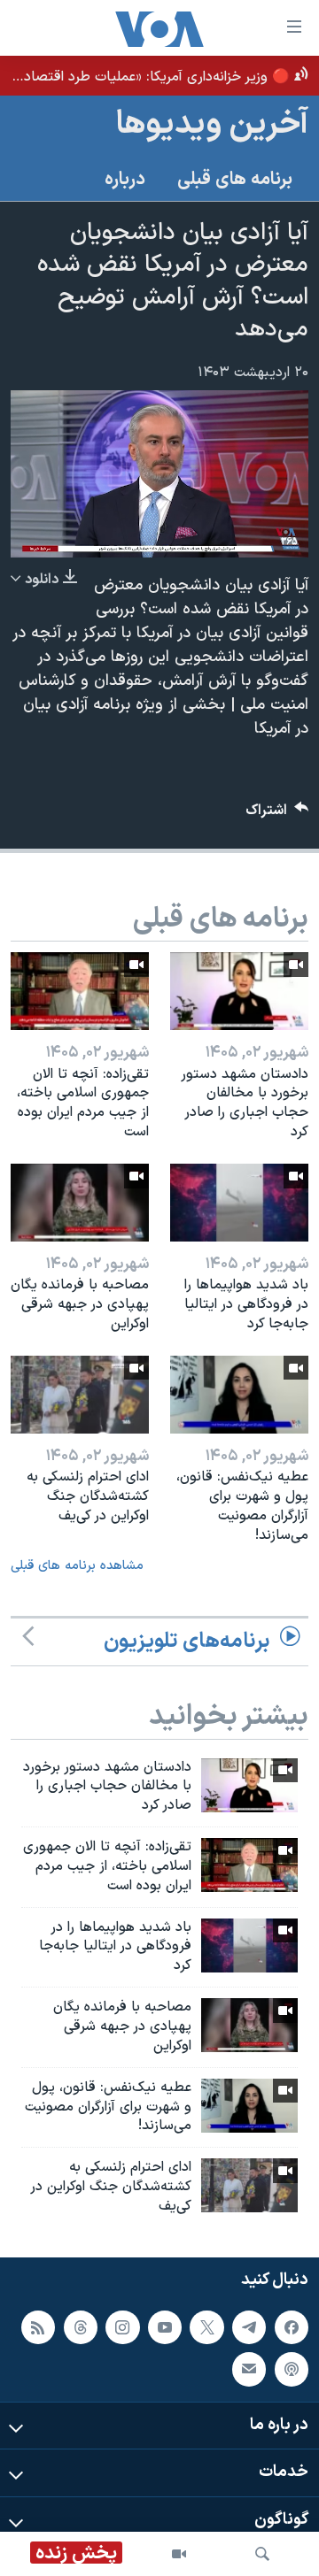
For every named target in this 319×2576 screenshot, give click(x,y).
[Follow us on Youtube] (165, 2326)
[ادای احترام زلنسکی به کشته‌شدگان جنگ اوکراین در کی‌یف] (80, 1395)
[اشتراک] (249, 2369)
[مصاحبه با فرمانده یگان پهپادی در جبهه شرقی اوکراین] (80, 1203)
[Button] (277, 814)
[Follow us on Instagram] (122, 2326)
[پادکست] (291, 2369)
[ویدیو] (179, 2554)
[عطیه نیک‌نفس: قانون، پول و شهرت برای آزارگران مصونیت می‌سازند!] (239, 1395)
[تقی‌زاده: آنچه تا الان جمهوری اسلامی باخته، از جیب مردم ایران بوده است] (80, 991)
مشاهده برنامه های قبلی (77, 1566)
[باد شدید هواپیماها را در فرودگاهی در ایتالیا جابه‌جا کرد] (239, 1203)
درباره (125, 179)
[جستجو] (262, 2554)
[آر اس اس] (38, 2326)
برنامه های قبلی (234, 179)
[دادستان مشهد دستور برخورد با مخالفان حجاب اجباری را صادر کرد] (239, 991)
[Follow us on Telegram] (249, 2326)
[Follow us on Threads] (80, 2326)
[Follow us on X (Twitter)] (206, 2326)
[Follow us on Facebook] (291, 2326)
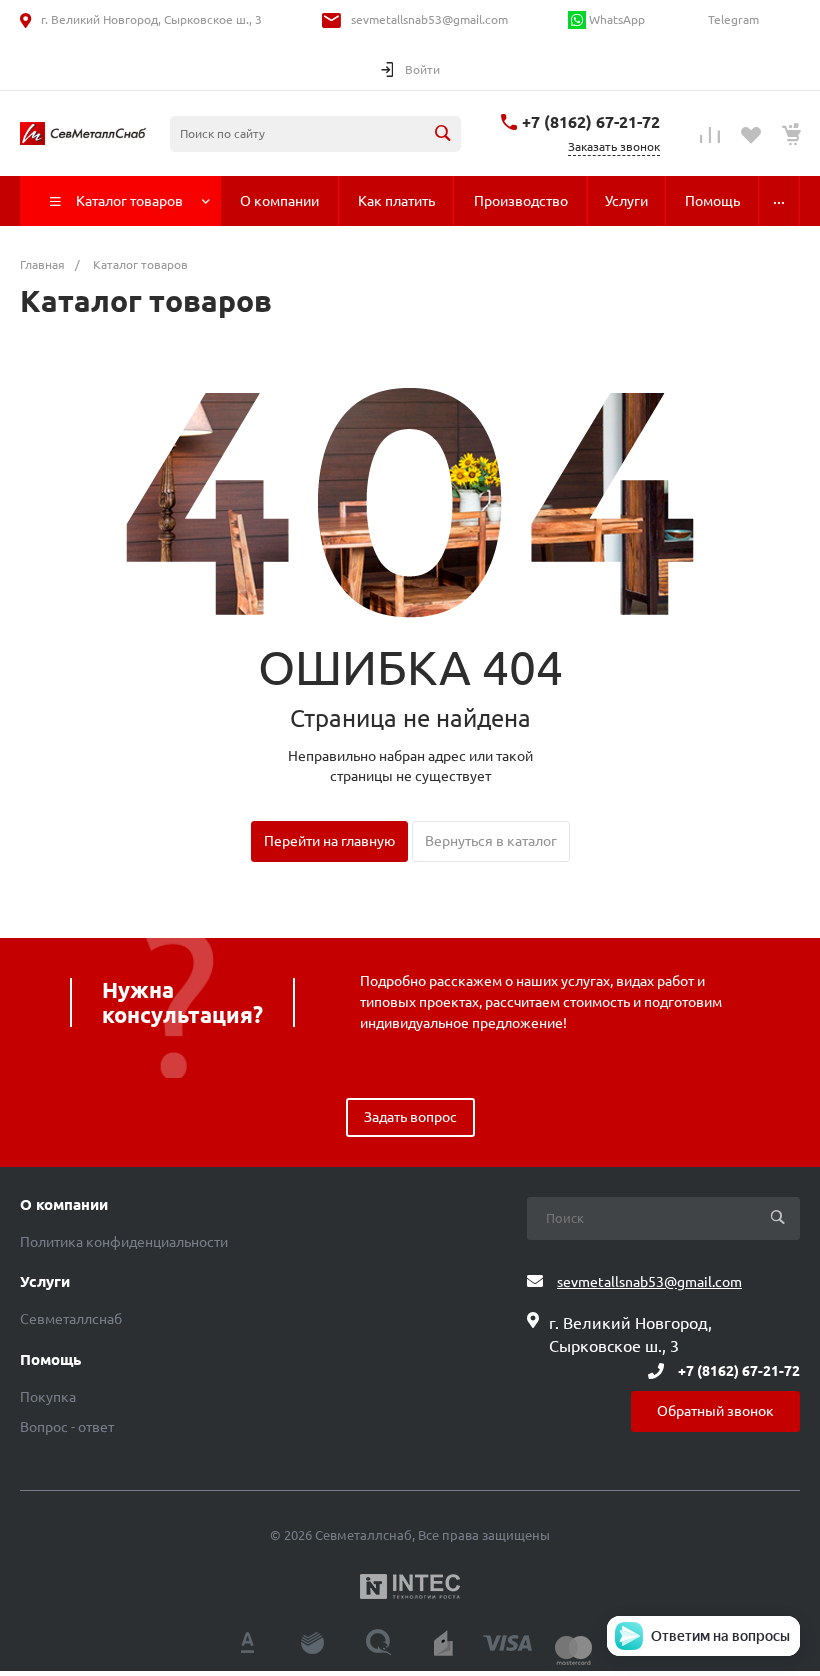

:::::

PROBLEM TO SOLVE
Reproduce the entire listing exactly, except for any pictures it contains.

FINISHED EXERCISE
For every named target in this 319×2576 screenshot, give click(x,y).
[Follow us on Youtube] (165, 2326)
[ادای احترام زلنسکی به کشته‌شدگان جنگ اوکراین در کی‌یف] (80, 1395)
[اشتراک] (249, 2369)
[مصاحبه با فرمانده یگان پهپادی در جبهه شرقی اوکراین] (80, 1203)
[Button] (277, 814)
[Follow us on Instagram] (122, 2326)
[پادکست] (291, 2369)
[ویدیو] (179, 2554)
[عطیه نیک‌نفس: قانون، پول و شهرت برای آزارگران مصونیت می‌سازند!] (239, 1395)
[تقی‌زاده: آنچه تا الان جمهوری اسلامی باخته، از جیب مردم ایران بوده است] (80, 991)
مشاهده برنامه های قبلی (77, 1566)
[باد شدید هواپیماها را در فرودگاهی در ایتالیا جابه‌جا کرد] (239, 1203)
درباره (125, 179)
[جستجو] (262, 2554)
[آر اس اس] (38, 2326)
برنامه های قبلی (234, 179)
[دادستان مشهد دستور برخورد با مخالفان حجاب اجباری را صادر کرد] (239, 991)
[Follow us on Telegram] (249, 2326)
[Follow us on Threads] (80, 2326)
[Follow us on X (Twitter)] (206, 2326)
[Follow us on Facebook] (291, 2326)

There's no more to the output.